As soon as he could walk and play, he was fascinated with watching Mommy or his grandmas cook. He begged to be held up where he could see, or donned potholders and improvised with pots and pans to mimic Mommy. (The division of house chores in their home includes Daddy specializing in cleaning and Mommy focusing on cooking, with both helping each other out as the occasion merits.)

Both Grandmas love to indulge the little boy’s love for his play kitchen and shower him with the latest gadgets in toy miniature–sized items they find in stores or online. This boy’s favorite section of a department store is not toys or stuffed animals, but yes, the kitchen department. He wants to see the mixers, blenders, and huge, brightly colored red or blue pots and utensils. He gazes in wonderment.

One day he was play-cooking breakfast and wanted to stir up pancakes like his mommy. “I need a mixer,” he stated plainly. His mother said to herself, Oh wouldn’t that be fun for him to have; I’m sure one of his grandmas would be happy to oblige. But she also said to herself, What two-year-old needs a fancy lifelike mixer?

“Well, I’m sorry you don’t have one,” she empathized with dear James. “Do you think you can use your imagination?”

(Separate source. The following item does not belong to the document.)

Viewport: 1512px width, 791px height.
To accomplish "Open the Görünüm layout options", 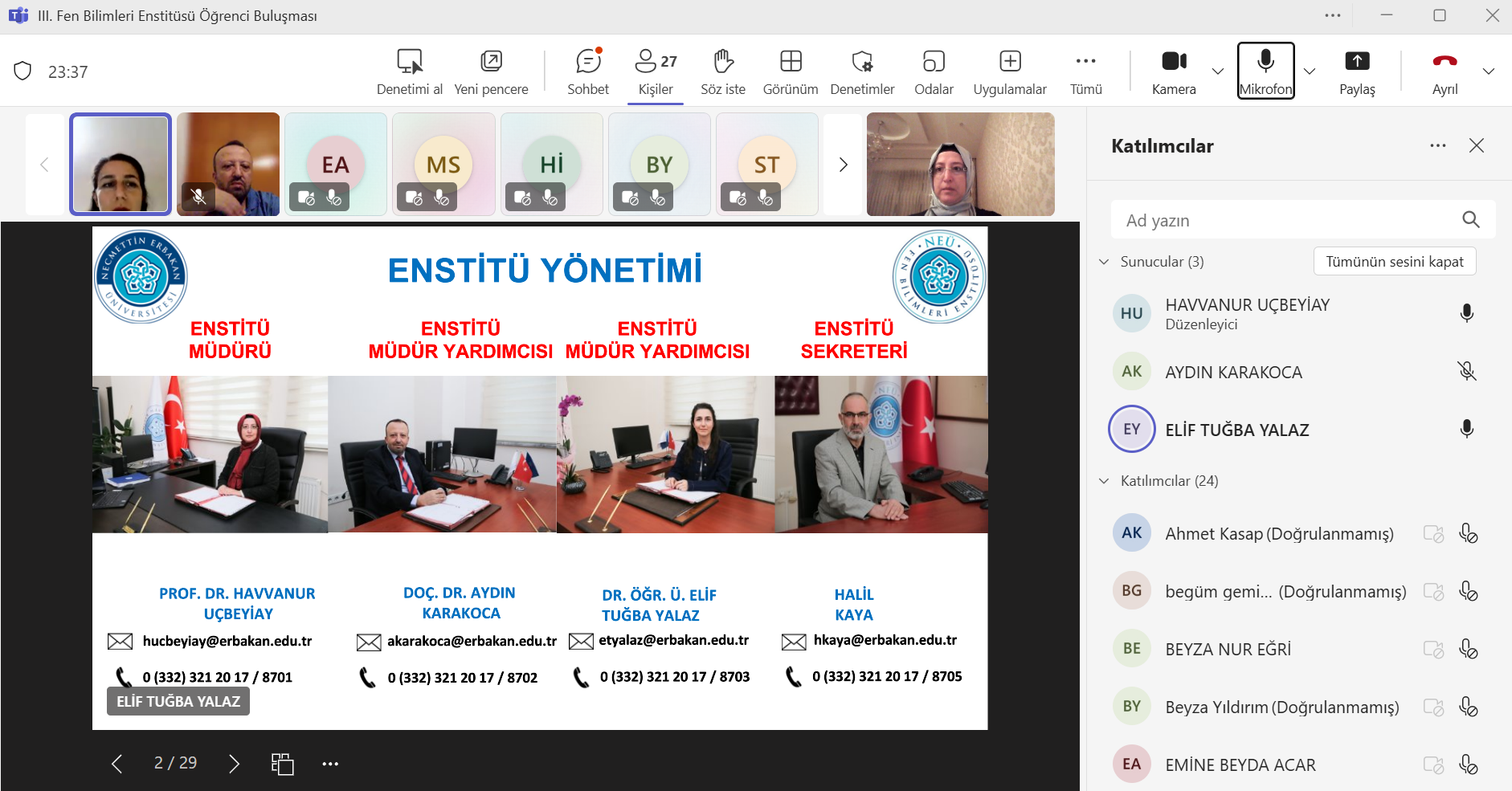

James thought a bit, then picked up a little play box of fruit snacks among his many kitchen items. “This is a mixer,” he announced.

And indeed it was. In the mind and play of a two-year-old, a small box can become a kitchen mixer; an old car seat box a marvelous hiding place for both Daddy and son, and much more.

I was proud of my daughter for encouraging the use of imagination in her son, and that he already had some concept of the word and what it meant.

Imagination.

Sometimes it seems as though we all lack imagination when it comes to solving small and big problems in the world.

One of my favorite vows that those assuming the office of elder in my church respond to is a statement asking, “Will you seek to serve the people with energy, intelligence, imagination, and love?” That line frequently brings a smile and a brightening of the eyes to those taking the vows. Someone had some imagination when they came up with that particular wording.

In July, the Juno probe reached Jupiter after a five-year journey. The event made me recall several months ago when my husband and I watched The Martian, a movie about a biologist accidentally left on Mars. My head immediately went to real-life scientific exploration and experienced a little of the wow, thinking: The world has put a piece of technology from earth on far-off Jupiter! What did it take (besides way too much money, maybe, and years and decades of work)? Imagination. Someone or a bunch of someones said, “Can we do this?” And did it.

Imagine it. The bestselling More-with-Less Cookbook was born out of people asking how to respond to the world energy and food crisis in the early 1970s. Doris Janzen Longacre recalled how in Mennonite communities across North America in those years, she witnessed a kind of “holy frustration” where people were asking, “We want to use less, but how do we begin? How do we help each other in our affluent society?” From those ideas and stirrings, Doris began to formulate the idea of compiling a cookbook offering ways to eat less meat and more healthily. It became not only a bestseller, but—even better—a movement that still goes strong, perhaps even stronger today as many, many people approach cooking and foods from this perspective. The book celebrates 40 years this fall with a new 40th anniversary edition due out September 27.

What have you imagined? Have any of your dreams and hopes come to pass? What do you dream for the future? I would love to hear from you in the comment section for this column online, www.thirdway.com/aw, or by email or postal mail below.

I’m glad God gave us creative imaginations along with our bodies and spirits.